▶ [Records shown]:

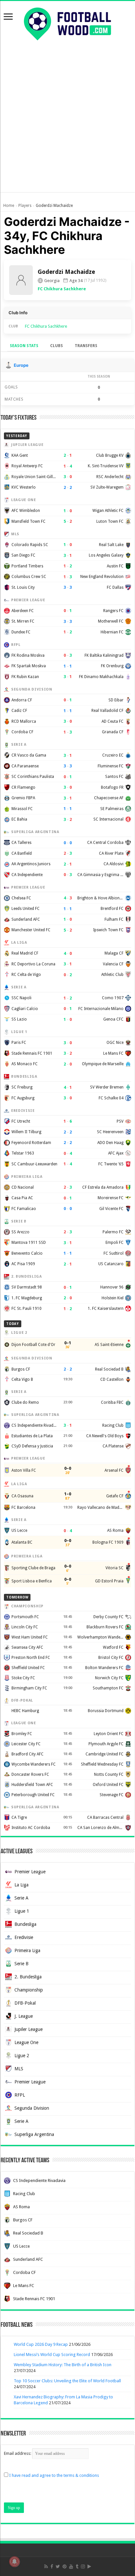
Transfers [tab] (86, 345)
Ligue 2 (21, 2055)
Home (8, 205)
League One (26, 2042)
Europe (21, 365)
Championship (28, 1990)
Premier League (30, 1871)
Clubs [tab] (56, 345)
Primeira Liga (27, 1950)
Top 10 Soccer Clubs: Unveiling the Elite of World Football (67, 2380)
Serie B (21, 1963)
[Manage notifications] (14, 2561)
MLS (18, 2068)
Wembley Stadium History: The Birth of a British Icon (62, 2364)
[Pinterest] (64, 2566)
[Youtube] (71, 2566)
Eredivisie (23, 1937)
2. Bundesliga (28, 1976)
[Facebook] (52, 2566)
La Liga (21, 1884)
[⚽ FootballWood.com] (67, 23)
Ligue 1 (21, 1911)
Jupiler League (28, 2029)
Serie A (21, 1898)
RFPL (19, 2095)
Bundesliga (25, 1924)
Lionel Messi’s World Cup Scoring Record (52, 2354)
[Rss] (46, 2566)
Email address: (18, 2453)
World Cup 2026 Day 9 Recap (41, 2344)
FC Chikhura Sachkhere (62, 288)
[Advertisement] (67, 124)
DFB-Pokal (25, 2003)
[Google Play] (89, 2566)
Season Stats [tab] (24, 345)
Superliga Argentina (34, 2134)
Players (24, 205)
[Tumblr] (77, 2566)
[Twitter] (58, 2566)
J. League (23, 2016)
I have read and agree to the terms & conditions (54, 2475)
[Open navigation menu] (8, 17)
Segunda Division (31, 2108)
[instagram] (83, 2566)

▶ [What the task asks]: Your answer should hold only the lines from the one with "2. Bundesliga (28, 1976)" through the end of the listing above, both ends included, written out exactly.

▶ [Response to this task]:
2. Bundesliga (28, 1976)
[Facebook] (52, 2566)
La Liga (21, 1884)
[⚽ FootballWood.com] (67, 23)
Ligue 1 (21, 1911)
Jupiler League (28, 2029)
Serie A (21, 1898)
RFPL (19, 2095)
Bundesliga (25, 1924)
Lionel Messi’s World Cup Scoring Record (52, 2354)
[Rss] (46, 2566)
Email address: (18, 2453)
World Cup 2026 Day 9 Recap (41, 2344)
FC Chikhura Sachkhere (62, 288)
[Advertisement] (67, 124)
DFB-Pokal (25, 2003)
[Google Play] (89, 2566)
Season Stats [tab] (24, 345)
Superliga Argentina (34, 2134)
Players (24, 205)
[Tumblr] (77, 2566)
[Twitter] (58, 2566)
J. League (23, 2016)
I have read and agree to the terms & conditions (54, 2475)
[Open navigation menu] (8, 17)
Segunda Division (31, 2108)
[instagram] (83, 2566)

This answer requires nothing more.